Please explain why the life insurance answer lists borrowing against a whole life policy's savings as a disadvantage, in one to three sentences.

DOCUMENT EXTRACT:
____________
Insurance agents and financial advisors;...?


Question:
Discuss the advantages of purchasing a whole life or universal policy, as opposed to buying term and investing the difference. Please support your response, and try to remember that not everyone speaks your particular jargon, (if you know what I mean). ;-)

Answer:
Advantages- the only one that I have heard and can believe is if you have a family history of an illness such as heart attack or stroke, this might be, a reason to buy whole life. As it says it lasts your whole life, usually paying the cash value (savings) by age 90,95 or 100 depending on what the policy says. Now, some will claim that the savings side is a benefit, but here is where I differ.

Disadvantages- 1) You have no savings for the first 1 or 2 years, maybe more depending on policy. 2) Your "savings" earns 1-4%, less than a bank. 3) To borrow, the company will charge you anywhere from 6-8%. Remeber, this is your own money and you are being charged to use it. 4) You have to plan your emergencies- the times you will use the savings because the company does not have to give you your money for up to six months. 5) Lastly, you pay for two- face value, the amount you asked for,ie 100k and savings. But when you die, your survivors will receive one OR the other, usually face amount because it is bigger. However, for more money to premiums, you can pay to have your survivors receive both.

Buy term- Advantages: You can have a larger, by several times, face policy for less in premiums. You have the insurance until the invested difference would take care of everything in retirement. Once you have the money, you do not need the insurance.
____________
EXTRACTED DATA:

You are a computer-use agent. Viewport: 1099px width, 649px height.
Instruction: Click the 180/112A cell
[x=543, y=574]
____________
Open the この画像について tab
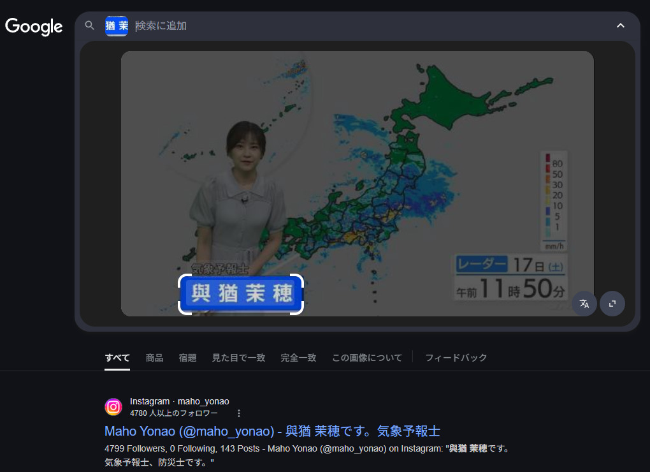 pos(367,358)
____________
SOLUTION TO THIS TASK: The company charges anywhere from 6 to 8 percent to borrow from the policy. That money is the policyholder's own savings, so the writer objects that you are being charged to use your own money.